YOUR TASK >>
Every line from the beginning of the data through the line containing "This screenshot has width=800, height=600." should be reproduced exactly, and no further lines should be output.
====
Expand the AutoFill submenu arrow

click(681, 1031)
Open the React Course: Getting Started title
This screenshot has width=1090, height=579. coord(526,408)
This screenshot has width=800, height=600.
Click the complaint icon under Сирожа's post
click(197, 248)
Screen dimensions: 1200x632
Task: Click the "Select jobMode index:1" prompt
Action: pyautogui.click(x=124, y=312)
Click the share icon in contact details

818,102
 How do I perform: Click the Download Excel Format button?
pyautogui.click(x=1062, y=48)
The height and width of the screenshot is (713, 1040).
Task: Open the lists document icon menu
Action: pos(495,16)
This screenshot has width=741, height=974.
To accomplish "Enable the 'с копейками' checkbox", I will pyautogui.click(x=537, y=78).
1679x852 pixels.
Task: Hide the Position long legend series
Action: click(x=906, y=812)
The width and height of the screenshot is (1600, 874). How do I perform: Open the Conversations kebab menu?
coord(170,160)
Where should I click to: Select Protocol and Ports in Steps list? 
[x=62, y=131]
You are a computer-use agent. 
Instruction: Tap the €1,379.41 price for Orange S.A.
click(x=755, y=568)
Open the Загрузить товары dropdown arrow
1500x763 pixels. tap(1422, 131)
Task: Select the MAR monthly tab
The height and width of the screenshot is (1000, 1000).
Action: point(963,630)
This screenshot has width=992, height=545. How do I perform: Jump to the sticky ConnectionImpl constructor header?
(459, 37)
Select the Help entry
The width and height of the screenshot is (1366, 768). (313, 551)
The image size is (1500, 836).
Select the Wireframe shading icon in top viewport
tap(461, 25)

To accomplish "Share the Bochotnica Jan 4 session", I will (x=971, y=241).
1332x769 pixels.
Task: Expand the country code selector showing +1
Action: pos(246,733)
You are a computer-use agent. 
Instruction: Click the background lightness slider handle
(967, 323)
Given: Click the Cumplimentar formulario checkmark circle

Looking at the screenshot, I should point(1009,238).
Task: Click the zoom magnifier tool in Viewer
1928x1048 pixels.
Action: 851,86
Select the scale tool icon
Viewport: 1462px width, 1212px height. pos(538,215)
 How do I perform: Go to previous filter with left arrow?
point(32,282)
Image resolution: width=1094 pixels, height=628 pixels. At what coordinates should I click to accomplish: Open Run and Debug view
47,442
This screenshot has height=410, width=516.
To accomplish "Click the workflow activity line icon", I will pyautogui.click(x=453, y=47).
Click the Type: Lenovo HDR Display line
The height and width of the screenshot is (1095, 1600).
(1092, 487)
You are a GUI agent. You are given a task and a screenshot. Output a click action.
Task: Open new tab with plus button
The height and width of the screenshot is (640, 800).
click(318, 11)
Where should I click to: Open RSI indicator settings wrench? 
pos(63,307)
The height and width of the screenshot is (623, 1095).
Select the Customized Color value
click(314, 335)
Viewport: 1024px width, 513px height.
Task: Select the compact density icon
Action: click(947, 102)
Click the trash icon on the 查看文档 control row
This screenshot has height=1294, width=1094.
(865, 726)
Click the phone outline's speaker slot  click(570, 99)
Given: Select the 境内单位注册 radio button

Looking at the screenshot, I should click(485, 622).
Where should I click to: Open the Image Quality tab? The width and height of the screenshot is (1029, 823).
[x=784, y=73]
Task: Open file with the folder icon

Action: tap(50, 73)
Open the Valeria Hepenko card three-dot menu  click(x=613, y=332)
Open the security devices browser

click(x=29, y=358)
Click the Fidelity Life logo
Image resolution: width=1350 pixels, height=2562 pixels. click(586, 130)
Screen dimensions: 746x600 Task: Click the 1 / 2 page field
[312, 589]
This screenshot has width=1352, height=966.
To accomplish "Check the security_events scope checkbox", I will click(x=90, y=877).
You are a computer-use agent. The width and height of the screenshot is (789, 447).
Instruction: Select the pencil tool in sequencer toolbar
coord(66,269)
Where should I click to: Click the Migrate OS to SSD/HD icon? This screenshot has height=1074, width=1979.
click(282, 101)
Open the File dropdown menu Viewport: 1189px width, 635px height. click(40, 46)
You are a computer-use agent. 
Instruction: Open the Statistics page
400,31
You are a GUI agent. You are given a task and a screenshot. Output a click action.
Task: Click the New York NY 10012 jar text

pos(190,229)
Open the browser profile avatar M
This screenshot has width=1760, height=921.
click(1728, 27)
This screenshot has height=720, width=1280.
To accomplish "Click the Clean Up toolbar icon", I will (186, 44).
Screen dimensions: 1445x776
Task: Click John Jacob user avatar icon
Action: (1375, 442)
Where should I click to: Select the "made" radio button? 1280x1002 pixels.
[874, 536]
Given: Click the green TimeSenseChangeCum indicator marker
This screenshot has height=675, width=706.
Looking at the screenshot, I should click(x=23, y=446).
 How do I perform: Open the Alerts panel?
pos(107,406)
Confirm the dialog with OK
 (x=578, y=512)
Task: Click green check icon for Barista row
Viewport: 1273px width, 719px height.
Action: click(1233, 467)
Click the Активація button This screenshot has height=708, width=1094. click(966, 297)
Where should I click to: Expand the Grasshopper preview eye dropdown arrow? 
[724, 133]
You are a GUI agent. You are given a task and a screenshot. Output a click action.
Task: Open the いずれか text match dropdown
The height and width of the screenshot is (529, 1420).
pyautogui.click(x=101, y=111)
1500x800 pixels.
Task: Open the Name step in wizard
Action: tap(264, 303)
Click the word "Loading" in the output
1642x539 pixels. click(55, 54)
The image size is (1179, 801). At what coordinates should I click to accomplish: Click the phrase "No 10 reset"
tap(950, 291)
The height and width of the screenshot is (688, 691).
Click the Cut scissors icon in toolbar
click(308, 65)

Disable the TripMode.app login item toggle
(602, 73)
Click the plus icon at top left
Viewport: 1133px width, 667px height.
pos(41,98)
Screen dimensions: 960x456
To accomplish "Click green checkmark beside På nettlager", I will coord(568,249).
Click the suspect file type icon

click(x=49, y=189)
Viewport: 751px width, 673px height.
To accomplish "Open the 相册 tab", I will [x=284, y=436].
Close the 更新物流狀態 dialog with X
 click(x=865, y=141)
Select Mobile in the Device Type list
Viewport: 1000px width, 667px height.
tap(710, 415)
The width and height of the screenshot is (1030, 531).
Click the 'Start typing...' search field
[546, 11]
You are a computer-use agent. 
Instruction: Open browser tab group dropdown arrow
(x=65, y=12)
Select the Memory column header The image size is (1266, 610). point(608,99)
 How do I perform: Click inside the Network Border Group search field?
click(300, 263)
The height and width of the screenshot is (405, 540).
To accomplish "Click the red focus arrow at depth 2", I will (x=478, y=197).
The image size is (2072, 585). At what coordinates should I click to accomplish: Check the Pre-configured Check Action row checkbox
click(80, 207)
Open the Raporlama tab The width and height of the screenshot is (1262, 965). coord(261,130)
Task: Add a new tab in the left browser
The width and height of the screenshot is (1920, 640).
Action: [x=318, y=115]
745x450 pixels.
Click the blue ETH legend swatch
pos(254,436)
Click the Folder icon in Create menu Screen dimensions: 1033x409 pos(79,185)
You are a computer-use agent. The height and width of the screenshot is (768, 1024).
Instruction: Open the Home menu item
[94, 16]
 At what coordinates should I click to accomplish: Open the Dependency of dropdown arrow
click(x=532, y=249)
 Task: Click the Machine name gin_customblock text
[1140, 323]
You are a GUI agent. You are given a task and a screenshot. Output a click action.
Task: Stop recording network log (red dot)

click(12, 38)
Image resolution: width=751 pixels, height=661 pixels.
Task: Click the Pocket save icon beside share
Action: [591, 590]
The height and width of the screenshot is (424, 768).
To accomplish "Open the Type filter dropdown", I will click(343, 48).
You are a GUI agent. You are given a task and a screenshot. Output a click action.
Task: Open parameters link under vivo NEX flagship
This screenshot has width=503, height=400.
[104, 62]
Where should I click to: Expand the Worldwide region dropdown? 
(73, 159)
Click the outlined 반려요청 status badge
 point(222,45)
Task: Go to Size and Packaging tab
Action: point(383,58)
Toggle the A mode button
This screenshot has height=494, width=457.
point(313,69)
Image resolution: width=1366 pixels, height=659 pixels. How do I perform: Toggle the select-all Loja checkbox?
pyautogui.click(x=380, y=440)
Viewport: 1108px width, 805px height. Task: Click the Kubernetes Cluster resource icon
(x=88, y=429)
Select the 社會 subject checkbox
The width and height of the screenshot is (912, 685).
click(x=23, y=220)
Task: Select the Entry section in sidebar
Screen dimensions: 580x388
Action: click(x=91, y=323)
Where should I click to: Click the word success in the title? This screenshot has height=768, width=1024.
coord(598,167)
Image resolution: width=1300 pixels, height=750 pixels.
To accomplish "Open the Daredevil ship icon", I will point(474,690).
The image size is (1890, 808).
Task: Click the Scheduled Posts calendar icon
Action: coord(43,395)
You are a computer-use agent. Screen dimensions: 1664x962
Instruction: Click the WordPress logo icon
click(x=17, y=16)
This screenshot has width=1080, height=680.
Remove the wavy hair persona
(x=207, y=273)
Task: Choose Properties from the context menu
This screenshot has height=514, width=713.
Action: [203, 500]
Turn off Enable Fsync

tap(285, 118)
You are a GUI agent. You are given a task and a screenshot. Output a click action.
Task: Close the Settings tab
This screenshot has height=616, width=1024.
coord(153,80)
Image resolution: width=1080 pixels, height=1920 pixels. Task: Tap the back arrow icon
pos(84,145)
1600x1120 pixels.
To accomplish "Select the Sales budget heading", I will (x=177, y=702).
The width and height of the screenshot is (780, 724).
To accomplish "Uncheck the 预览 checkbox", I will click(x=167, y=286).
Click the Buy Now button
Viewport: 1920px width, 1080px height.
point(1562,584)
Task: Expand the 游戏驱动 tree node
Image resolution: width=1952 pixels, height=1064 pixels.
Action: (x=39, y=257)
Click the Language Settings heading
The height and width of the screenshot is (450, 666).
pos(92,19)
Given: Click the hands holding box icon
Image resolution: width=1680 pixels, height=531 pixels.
====
RESULT FOR THIS TASK >>
Expand the AutoFill submenu arrow

click(681, 1031)
Open the React Course: Getting Started title
This screenshot has width=1090, height=579. coord(526,408)
This screenshot has width=800, height=600.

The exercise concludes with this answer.